- [PROBLEM]
Exactly the lines from the one with "pippa@popovertopippas (102, 2358)" through the final line of the listing below should appear in the answer, and no others.

- [STORED DATA]
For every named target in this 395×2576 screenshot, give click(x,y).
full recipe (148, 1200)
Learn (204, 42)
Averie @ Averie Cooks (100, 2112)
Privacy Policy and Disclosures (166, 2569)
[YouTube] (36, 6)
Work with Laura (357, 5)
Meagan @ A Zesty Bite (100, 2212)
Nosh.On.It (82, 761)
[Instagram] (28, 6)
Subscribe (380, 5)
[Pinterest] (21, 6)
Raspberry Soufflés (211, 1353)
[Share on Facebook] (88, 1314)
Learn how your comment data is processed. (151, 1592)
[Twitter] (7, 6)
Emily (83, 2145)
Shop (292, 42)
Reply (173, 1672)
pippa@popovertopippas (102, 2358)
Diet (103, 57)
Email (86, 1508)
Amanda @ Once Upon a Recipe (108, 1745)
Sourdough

- [SOLVED PROBLEM]
pippa@popovertopippas (102, 2358)
Diet (103, 57)
Email (86, 1508)
Amanda @ Once Upon a Recipe (108, 1745)
Sourdough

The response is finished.